■ **ПРЕДЛОЖЕННЫЙ ОТРЫВОК**
——

Столетие сербо-хорватского противоборства 

Соперничество между сербами и хорватами, дважды переходившее в кровопролитное противостояние, нельзя назвать уходящим вглубь веков. Подобно многим другим этносам Центральной и Восточной Европы основной этап формирования национального самосознания сербов и хорватов приходится на XIX век, причём этот процесс происходил внутри двух разных империй. Борьба за национальное самоопределение велась не между сербами и хорватами, но каждого из этих народов – с соответствующими имперскими центрами. В XIX веке были сформулированы программы этнической консолидации сербов и хорватов, а также других южных славян на основе языковой и этнической близости; почти одновременно появились и программы доминирования какого-то одного из этих этносов в Западнобалканском регионе. Так формировалось обоснование будущего соперничества, однако вплоть до окончания Первой мировой войны сербы не были «значимым другим» для хорватов, а хорваты – для сербов.

Создание в 1918 г. единого государства – Королевства сербов, хорватов и словенцев (KSCS, с 1929 г. – Королевство Югославия) – диспозицию радикально изменило. Практически с первых дней существования нового государства развернулась острая борьба между сербскими и хорватскими политическими элитами. Хорваты оказывали наиболее решительное противодействие политико-правовой унификации и закреплению сербского доминирования. Противостояние на уровне элит быстро усугублялось, охватывало более широкие слои населения, причём массовое хорватское самосознание формировалось на почве отторжения государственности, в которой сербы играли ведущую роль. Ожесточение нарастало с каждым годом и доходило до политических убийств, повлиявших на судьбу первой Югославии (убийства лидера хорватской Крестьянской партии Степана Радича в 1928 г. и короля Александра I в 1934 г.).

Далеко идущий компромисс – Соглашение Цветковича – Мачека 26 августа 1939 г. о предоставлении автономного статуса Хорватии и части территории современной Боснии и Герцоговины с преобладанием хорватского населения – имел потенциал для стабилизации политической ситуации в королевстве. Однако это соглашение не устраивало ни усташей, настаивавших на полной независимости Хорватии, ни сербских радикальных националистов и монархистов, стремившихся вернуться к унитарной модели югославской государственности с сербским доминированием. Эти силы на начальном этапе оккупации Югославии странами Оси были главными участниками жесточайшей борьбы, унёсшей жизни более 1 млн человек. Но именно усташи, создавшие под эгидой Третьего Рейха Независимое государство Хорватия (НГХ) во главе с Анте Павеличем, в полной мере использовали против сербов (а также евреев и цыган) нацистский инструментарий концентрационных лагерей, депортаций и массового уничтожения мирного населения по признаку расовой, этнической и религиозной принадлежности.

Выход на арену вооружённого противостояния третьей силы – партизан-антифашистов во главе с Иосипом Броз Тито – резко изменил не только ход боевых действий, но и перспективы возрождения Югославии на основе идеологии, позволяющей преодолеть межэтническую вражду. Интернационалистский лозунг партизан «Братство и единство» означал признание особенностей различных этнических групп, но одновременно акцентировал их сплочение в борьбе с фашизмом, а затем – в деле строительства социализма и укрепления югославской федерации.

——

■ **ЧТО ТРЕБУЕТСЯ**
Выведите без изменений фрагмент отрывка о сербо-хорватском противоборстве между словами «Выход на арену» и «укрепления югославской федерации.» включительно.

■ **ФРАГМЕНТ НАБОРА ДАННЫХ**

——

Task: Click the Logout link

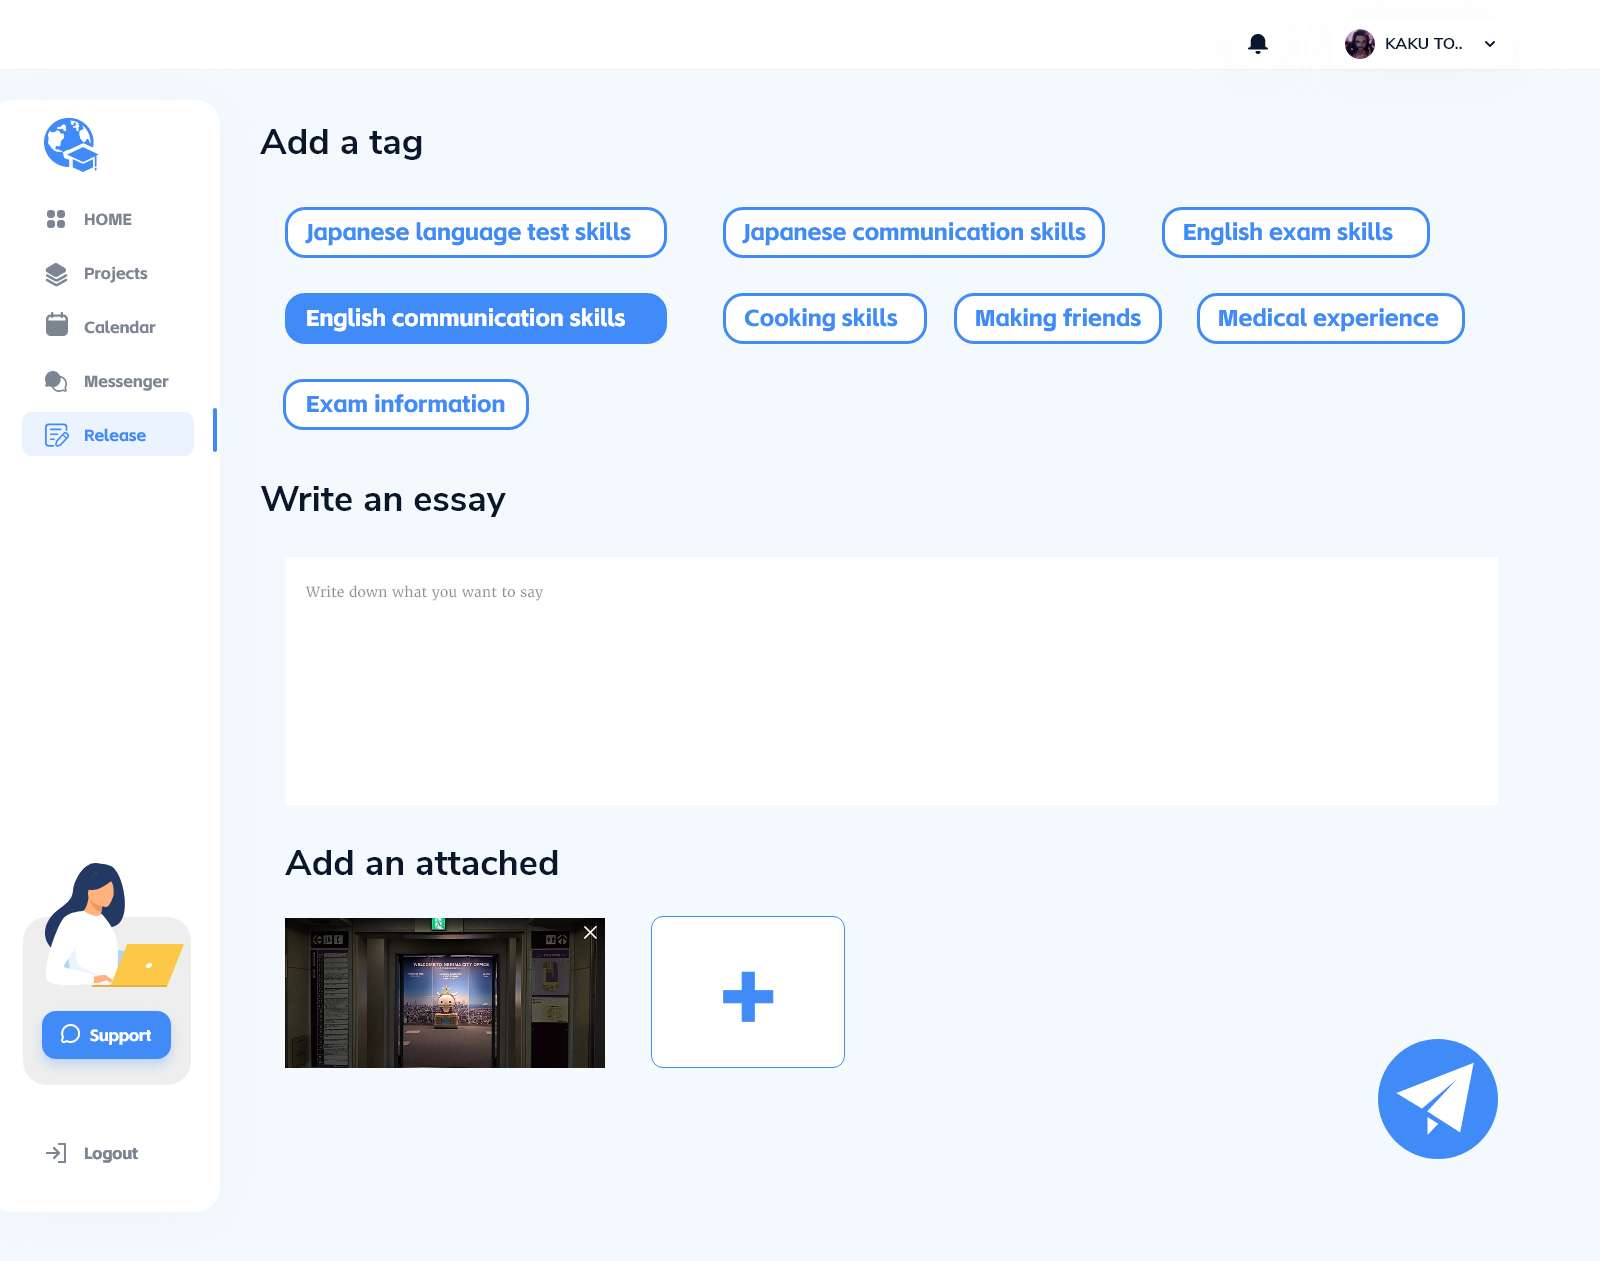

——

■ **РЕЗУЛЬТАТ ВЫПОЛНЕНИЯ**
Выход на арену вооружённого противостояния третьей силы – партизан-антифашистов во главе с Иосипом Броз Тито – резко изменил не только ход боевых действий, но и перспективы возрождения Югославии на основе идеологии, позволяющей преодолеть межэтническую вражду. Интернационалистский лозунг партизан «Братство и единство» означал признание особенностей различных этнических групп, но одновременно акцентировал их сплочение в борьбе с фашизмом, а затем – в деле строительства социализма и укрепления югославской федерации.